Why should I trust Medicinal Genomics and Kannapedia?

You should not rely on trust. Trust is what has gotten us here. Trust in “Non-Profits”. Trust in peoples words. Trust in fancy 3D graphics. Trust in “people from Oregon”. None of these have panned out.  The cryptocurrency field was born on the principles that you should trust no one. The goal is to not trust 3rd parties but instead trust incorruptible cryptographic math and to dis-intermediate 3rd party risk.

We built Kannapedia on a blockchain so your timestamps and genetics are on a distributed ledger we cannot edit or control. 90% of start ups fail. Knowing this we built a prior art repository that doesn’t rely on our survival or shifting business plans. You have your DNA sequence and the proof of its’ existence (a hash) is on a public ledger we can not control. Instead, it exists on a ledger that has secured billions of dollars of trust because it has proven to be IMMUTABLE for over a decade.

Beyond that, you can look at our actions to determine if we are worthy of your trust.

We manufacture tools that are the antidote to centralized private data harvesting. See our youPCR® product line that enables Point of Grow genetic testing so your DNA never has to leave your grow. We would not build these tools if our business plan was to harvest your data.

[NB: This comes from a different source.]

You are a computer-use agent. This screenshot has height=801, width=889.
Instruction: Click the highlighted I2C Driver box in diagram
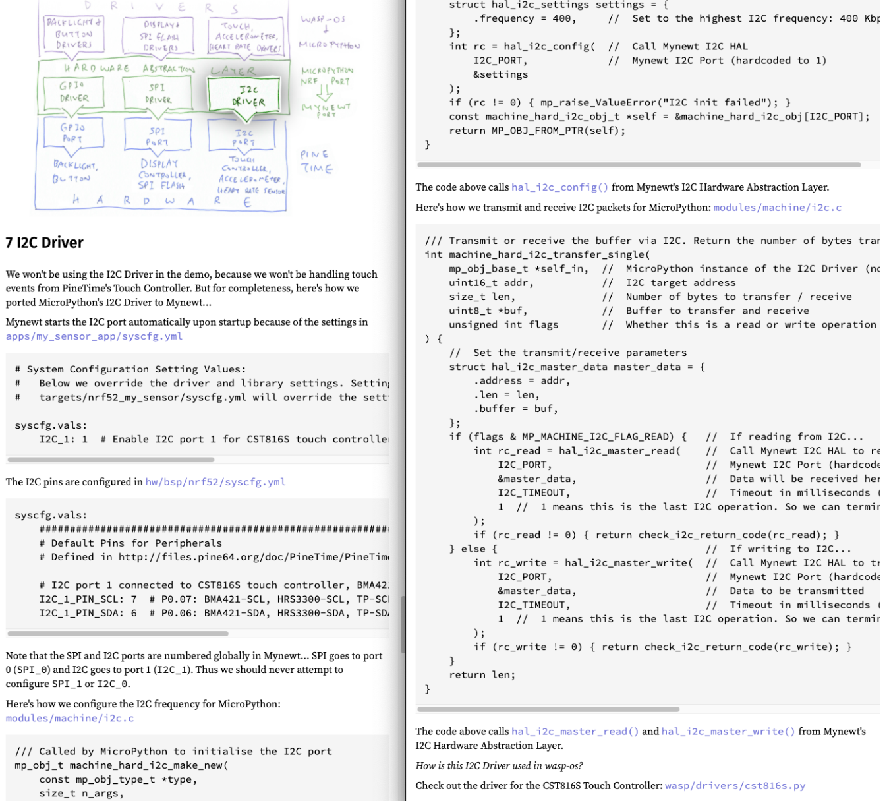click(x=248, y=96)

We put Cannabis genomes public in record time. In 2011, we sequenced Chemdawg and put it public in 60 days. This was the first Cannabis genome ever sequenced and placed public. We repeated this with Jamaican Lion with the generous support of the Dash Cryptocurrency. Proof of this sequence was not only funded by a distributed ledger but also hashed onto a distributed ledger (blockchain) to ensure immutable and rapid publication of a cannabis genome.

Our team has a long history of open source publishingmaking and publishing tools to weaken gene patents.

We would not do any of this if our plans were to become a breeder and compete with you.